You will say to me then, “Why does he still find fault? For who can resist his will?” But who are you, O man, to answer back to God? Will what is molded say to its molder, “Why have you made me like this?” Has the potter no right over the clay, to make out of the same lump one vessel for honorable use and another for dishonorable use? What if God, desiring to show his wrath and to make known his power, has endured with much patience vessels of wrath prepared for destruction, in order to make known the riches of his glory for vessels of mercy, which he has prepared beforehand for glory—even us whom he has called, not from the Jews only but also from the Gentiles? (Rom 9:19–24; ESV)
We lack standing to sue God for injustice.

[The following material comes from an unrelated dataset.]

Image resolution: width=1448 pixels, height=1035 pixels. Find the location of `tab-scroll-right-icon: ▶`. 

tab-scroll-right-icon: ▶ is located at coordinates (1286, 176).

If you believe, give thanks to God for his mercy to sinners. Give thanks for his immeasurable free favor. Praise Christ for his righteous obedience. Praise the Spirit for opening your eyes. Praise the Father for loving you, in Christ, from all eternity and pray for those whom you know and whom you do not know, who do not confess faith in Christ, that the Spirit would soften their hearts to hear and believe the gospel and that the Lord would send ministers to the ends of the earth to proclaim the Good News to all his image bearers.
Note
This essay quoted the Canons of Dort as translated and published by the United Reformed Churches in North America, 2018.
Resources On The Free Offer Of The Gospel
On the Free Offer of the Gospel
While I am a Confessional Lutheran believe that I can interject my views which seem well aligned with the above stated Reformed position.

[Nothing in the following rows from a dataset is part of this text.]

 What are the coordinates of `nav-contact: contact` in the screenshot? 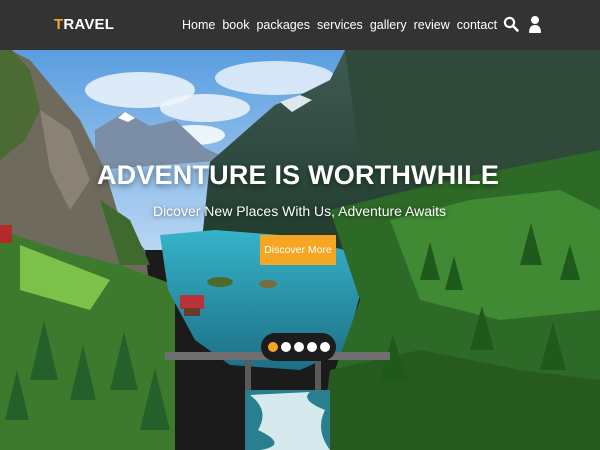 It's located at (477, 25).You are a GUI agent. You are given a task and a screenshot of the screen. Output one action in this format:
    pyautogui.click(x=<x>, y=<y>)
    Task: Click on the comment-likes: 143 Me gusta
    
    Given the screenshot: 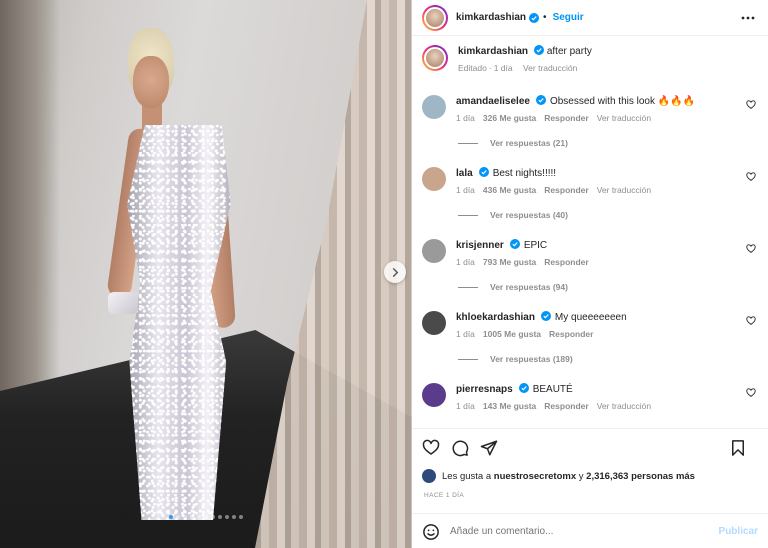 What is the action you would take?
    pyautogui.click(x=510, y=406)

To the extent that the social Gospel/social justice movement openly puts aside doctrinal truth it is de facto opoosed to both the Gospel and the Law i.e. God’s justice.
To liken it to a malignant cancerous growth is no exaggeration. Christians must be made aware of its incompatibility with authentic Christian faith and life.
The formulators of the Canons of Dort were convinced that they were engaged in a work of the greatest importance, which was to express the truth of the faith once delivered to the saints. That is why they set out to painstakingly define the Reformed understanding of how our salvation is based on trusting in the grace of God alone, so that justification is by grace alone, through faith alone, in Christ alone, to the glory of God alone, expressed in the propositional truths of Scripture alone, which we call doctrine! That is why I find it so alarming, in our time, that the social gospel\social justice movement that is ever gaining prominence in our churches, in the interest of presenting a united front with anyone claiming to be Christian, openly puts aside doctrinal truth, claiming it is too divisive to the mission of the church. Is this not an attack on the validity of our Reformed confessions?